Every speck of A Billion Little Lights is infused with Wild Pink's intricate craft
"A Billion Little Lights"
It takes a willingness to forego the plain and logical truth that what we’re actually seeing is a billion giant burning masses of hydrogen that hold no inherent meaning beyond the laws of chemical reaction. It takes trusting in our most romantic perceptions even while knowing them to be entirely fallible. It takes looking up in the first place. It takes humanity.
A Billion Little Lights is the third album by New York three-piece Wild Pink. The band, helmed by singer/songwriter John Ross, have until now dealt in introspective Americana-tinged indie rock, with cues taken from emo and slowcore. A Billion Little Lights is different. This is shiny, ambitious, full-hearted heartland rock à la The War On Drugs; lead single “The Shining But Tropical” suggests an all-American roadtrip record, a glossy cinematic dream.

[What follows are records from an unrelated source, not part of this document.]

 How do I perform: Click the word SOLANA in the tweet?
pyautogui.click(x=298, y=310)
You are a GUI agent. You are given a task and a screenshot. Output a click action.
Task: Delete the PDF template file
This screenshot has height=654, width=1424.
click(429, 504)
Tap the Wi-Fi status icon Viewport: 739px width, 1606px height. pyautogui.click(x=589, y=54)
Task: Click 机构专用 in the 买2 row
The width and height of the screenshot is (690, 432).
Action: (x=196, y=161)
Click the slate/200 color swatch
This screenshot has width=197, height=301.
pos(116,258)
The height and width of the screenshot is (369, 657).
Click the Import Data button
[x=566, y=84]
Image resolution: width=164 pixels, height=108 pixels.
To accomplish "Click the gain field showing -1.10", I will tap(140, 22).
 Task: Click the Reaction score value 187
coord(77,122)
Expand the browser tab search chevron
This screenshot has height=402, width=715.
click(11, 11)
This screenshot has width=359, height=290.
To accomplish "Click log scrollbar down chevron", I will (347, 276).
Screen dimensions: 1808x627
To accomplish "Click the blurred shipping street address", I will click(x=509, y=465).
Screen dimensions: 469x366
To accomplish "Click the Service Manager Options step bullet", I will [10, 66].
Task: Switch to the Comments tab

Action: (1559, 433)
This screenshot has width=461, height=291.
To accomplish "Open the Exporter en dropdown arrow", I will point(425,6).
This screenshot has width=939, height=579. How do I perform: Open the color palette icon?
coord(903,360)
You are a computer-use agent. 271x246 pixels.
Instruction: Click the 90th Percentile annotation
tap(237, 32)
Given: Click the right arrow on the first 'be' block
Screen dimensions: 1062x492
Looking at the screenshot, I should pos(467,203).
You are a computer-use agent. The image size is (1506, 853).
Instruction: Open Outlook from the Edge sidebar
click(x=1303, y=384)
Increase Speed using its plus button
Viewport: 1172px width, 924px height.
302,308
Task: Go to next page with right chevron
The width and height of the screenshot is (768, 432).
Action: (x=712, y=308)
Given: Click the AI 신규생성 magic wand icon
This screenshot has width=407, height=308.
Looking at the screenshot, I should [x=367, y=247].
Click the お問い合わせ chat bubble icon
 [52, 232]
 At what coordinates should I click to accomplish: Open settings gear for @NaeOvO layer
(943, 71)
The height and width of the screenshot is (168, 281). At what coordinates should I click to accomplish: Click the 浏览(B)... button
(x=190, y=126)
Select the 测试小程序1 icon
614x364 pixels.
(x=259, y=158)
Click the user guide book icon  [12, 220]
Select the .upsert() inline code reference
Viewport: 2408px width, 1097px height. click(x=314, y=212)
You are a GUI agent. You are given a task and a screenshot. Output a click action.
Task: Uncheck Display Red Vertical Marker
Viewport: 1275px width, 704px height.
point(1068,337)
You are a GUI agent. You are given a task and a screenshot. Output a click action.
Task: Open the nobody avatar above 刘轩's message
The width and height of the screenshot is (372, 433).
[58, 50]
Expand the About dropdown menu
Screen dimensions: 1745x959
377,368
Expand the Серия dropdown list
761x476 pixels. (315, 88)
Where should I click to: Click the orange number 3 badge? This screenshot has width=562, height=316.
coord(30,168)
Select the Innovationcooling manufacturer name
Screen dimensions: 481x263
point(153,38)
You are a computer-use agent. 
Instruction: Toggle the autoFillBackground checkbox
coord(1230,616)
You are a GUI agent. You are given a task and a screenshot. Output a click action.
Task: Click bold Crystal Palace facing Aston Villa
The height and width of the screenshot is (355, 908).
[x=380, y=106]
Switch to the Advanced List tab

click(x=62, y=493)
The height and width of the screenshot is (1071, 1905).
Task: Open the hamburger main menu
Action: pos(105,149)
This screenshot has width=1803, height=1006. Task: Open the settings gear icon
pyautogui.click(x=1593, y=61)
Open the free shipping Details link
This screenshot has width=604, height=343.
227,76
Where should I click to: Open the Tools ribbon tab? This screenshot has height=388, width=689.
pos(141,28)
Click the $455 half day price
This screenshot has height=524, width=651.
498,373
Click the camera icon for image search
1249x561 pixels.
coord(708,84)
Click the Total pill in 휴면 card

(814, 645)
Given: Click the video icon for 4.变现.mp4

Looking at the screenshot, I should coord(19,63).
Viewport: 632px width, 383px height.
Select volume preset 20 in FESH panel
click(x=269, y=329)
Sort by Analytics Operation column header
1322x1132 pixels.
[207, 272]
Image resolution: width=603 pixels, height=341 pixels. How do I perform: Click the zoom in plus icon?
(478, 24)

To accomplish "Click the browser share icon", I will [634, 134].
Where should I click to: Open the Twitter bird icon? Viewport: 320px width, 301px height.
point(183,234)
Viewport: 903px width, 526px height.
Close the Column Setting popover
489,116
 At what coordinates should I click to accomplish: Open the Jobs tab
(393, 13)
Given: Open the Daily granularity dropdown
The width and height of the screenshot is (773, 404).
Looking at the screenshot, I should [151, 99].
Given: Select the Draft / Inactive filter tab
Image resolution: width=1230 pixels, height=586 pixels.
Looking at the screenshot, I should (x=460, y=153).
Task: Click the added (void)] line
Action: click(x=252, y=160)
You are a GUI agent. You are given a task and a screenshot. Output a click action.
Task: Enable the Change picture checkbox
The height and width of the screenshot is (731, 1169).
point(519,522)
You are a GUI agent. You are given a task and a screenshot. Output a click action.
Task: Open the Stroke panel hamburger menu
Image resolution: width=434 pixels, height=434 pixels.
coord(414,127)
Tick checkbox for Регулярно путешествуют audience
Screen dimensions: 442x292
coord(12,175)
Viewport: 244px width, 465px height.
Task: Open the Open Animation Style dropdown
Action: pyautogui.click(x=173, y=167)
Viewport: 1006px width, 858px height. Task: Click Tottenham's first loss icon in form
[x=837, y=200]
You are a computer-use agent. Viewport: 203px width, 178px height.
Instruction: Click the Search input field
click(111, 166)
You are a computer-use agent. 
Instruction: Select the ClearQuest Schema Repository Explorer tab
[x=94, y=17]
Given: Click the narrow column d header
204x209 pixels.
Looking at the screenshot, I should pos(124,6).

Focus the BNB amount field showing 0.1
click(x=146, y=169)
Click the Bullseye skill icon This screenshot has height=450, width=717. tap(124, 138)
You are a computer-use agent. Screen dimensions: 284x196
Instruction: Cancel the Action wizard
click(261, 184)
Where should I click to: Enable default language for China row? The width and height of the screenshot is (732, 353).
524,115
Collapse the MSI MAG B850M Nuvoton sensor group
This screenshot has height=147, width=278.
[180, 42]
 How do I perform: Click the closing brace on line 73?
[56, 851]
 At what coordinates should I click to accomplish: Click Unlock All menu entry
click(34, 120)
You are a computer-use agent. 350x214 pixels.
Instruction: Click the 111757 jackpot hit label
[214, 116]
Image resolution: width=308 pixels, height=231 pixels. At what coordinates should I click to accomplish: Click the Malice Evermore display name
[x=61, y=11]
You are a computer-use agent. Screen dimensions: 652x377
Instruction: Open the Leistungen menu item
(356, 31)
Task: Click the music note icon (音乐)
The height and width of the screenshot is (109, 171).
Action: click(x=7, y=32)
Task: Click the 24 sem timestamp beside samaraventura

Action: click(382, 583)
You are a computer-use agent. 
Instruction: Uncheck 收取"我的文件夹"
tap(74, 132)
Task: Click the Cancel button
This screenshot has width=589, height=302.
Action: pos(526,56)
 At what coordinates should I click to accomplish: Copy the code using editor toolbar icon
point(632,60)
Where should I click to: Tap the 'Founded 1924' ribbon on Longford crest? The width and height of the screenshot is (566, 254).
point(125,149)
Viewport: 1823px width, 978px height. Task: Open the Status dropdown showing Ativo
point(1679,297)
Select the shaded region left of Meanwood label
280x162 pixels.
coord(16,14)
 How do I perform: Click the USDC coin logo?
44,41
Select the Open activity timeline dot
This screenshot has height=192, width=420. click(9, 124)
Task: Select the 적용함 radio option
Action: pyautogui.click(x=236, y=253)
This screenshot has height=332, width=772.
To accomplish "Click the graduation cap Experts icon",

Yet spin the full record and you’ll see this is more complex than that. The band use their heightened sound not to escape intimacy or poignancy, but to offer it on a greater scale. See, to go bigger, they’ve really gone smaller; infused each song with such care, such intricate crafting of sound. It’s these intricacies, combined with Ross’s poetic and humanistic lyrics, that allow the songs to feel infinitely expansive and full of wonder; like looking up at the sky and seeing a billion little lights.
The execution isn’t quite perfect - at times, you can feel the record trying, as if it’s labouring under its own weight. But the band, and particularly Ross, deliver it with such honesty that that much can be forgiven. In the end, A Billion Little Lights serves as a vessel for humanity, and this perhaps is the most meaningful thing anyone can offer.